How Are Tech Salaries Shaping Up in 2020-2024? Part 3
by John Mike Asuncion
Executive Summary
This Level 3 analysis examines tech salary trends from 2020 to 2024 using a dataset of 57,194 salary records. The report addresses three key objectives to provide actionable insights for an international HR consultancy:
- Impact of Country, Experience Level, and Remote Ratio on Salaries: The US offers the highest average salaries, with Machine Learning Engineers at $201,774, followed by Data Scientists at $165,127. Senior and Executive-level professionals earn the most, with Executive Machine Learning Engineers averaging around $210,000. On-site roles generally pay more, with Data Scientists earning $160,000 on-site compared to $80,000 in hybrid setups. The highest salaries occur in Mexico (mx), with Data Analysts earning $429,950 and Data Scientists $352,500, both on-site.
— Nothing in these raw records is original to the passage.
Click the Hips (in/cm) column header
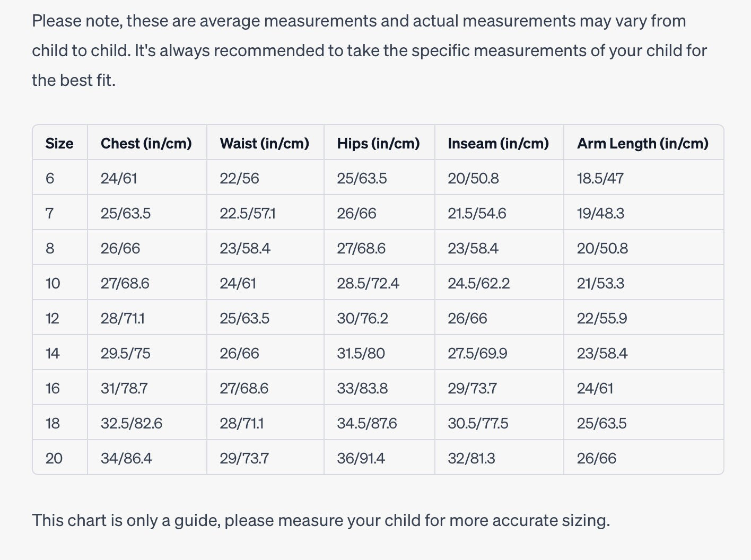751x560 pixels. point(379,143)
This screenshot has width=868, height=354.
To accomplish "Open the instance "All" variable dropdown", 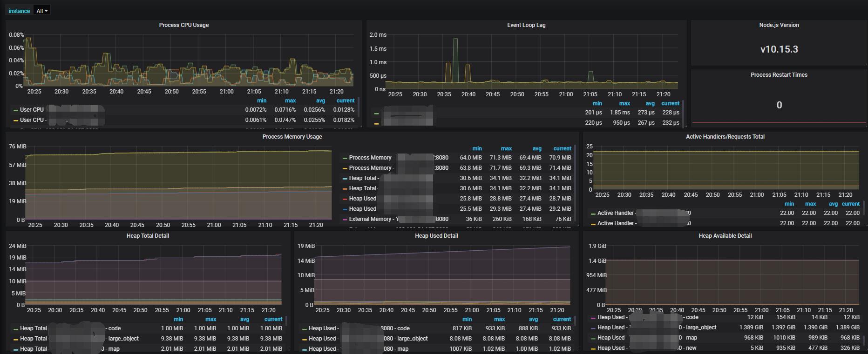I will 42,11.
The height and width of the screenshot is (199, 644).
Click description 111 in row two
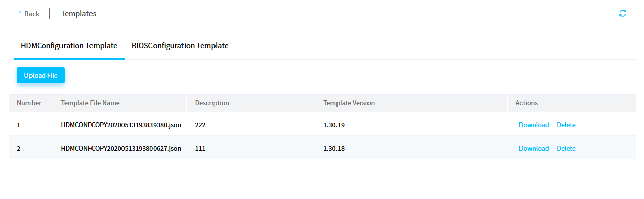[200, 148]
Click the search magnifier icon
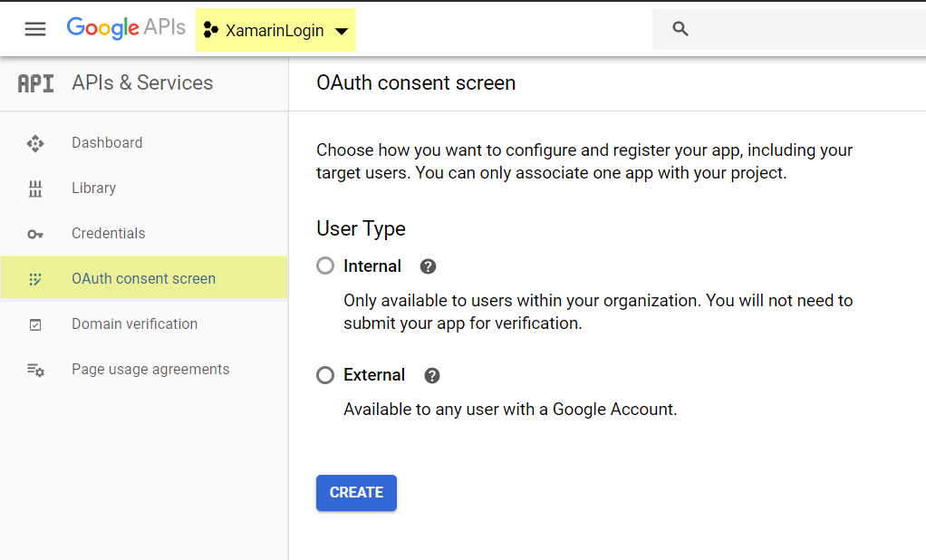The height and width of the screenshot is (560, 926). (x=681, y=29)
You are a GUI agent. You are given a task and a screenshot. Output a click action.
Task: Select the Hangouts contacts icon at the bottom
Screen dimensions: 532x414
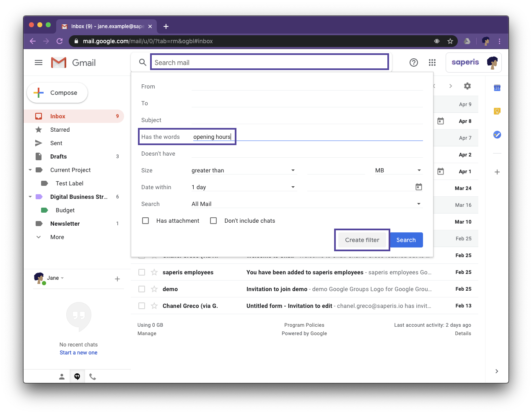pos(62,376)
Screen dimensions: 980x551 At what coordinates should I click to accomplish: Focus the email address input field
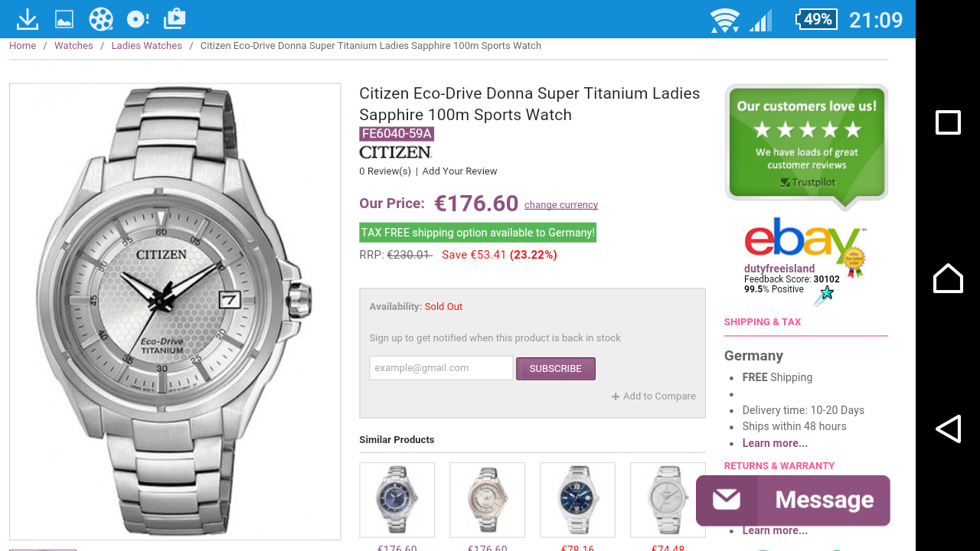441,368
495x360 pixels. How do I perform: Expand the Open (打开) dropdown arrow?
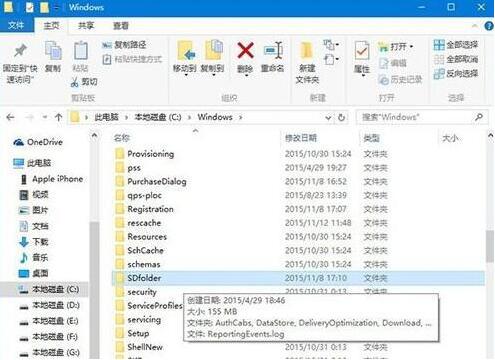(x=411, y=46)
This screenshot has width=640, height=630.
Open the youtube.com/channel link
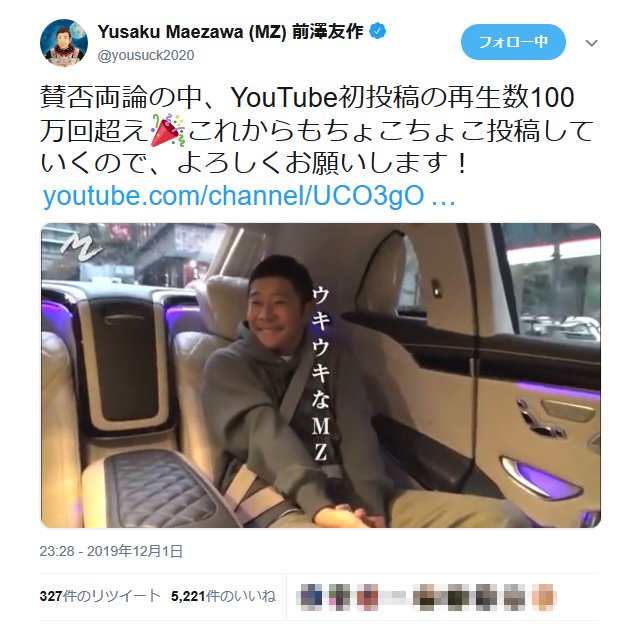pyautogui.click(x=249, y=196)
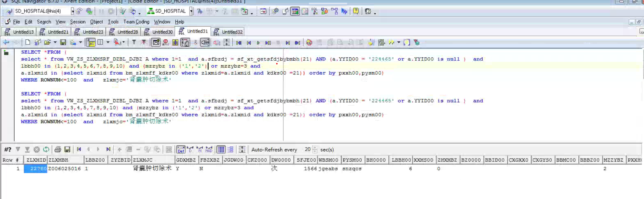
Task: Toggle the Def column display mode
Action: coord(181,149)
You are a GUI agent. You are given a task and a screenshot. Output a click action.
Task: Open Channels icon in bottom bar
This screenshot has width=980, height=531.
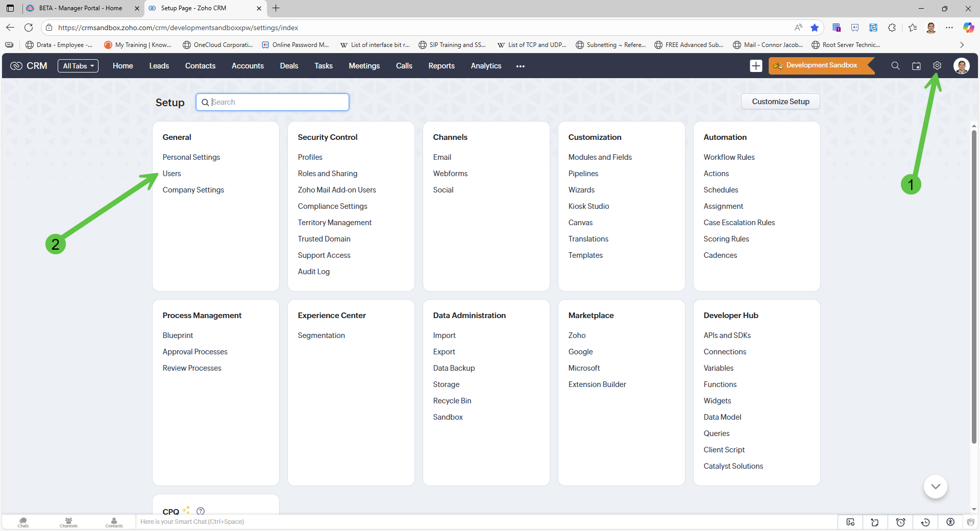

- Predictive Model for Salary Estimation: A Linear Regression model using experience level, company location, and remote ratio achieves an R-squared of 0.1932 and an RMSE of $62,095. The strongest predictors are company_location_pr (Puerto Rico, coefficient: $101,803.64), experience_level_ex (Executive, $96,428.34), and company_location_mx (Mexico, $81,031.21), highlighting the significant influence of specific locations and executive roles on salaries.
- Expanded Model with Additional Features: Adding company size and employment type slightly improves the model, increasing the R-squared to 0.1942 and reducing the RMSE to $62,055. Top predictors remain company_location_ir (Iran, $100,359.60), company_location_pr ($98,330.67), and experience_level_ex ($96,058.18). The marginal improvement suggests that outliers, such as high salaries in Mexico, continue to challenge accuracy. New features like industry sector and cost of living index are proposed to enhance future predictions.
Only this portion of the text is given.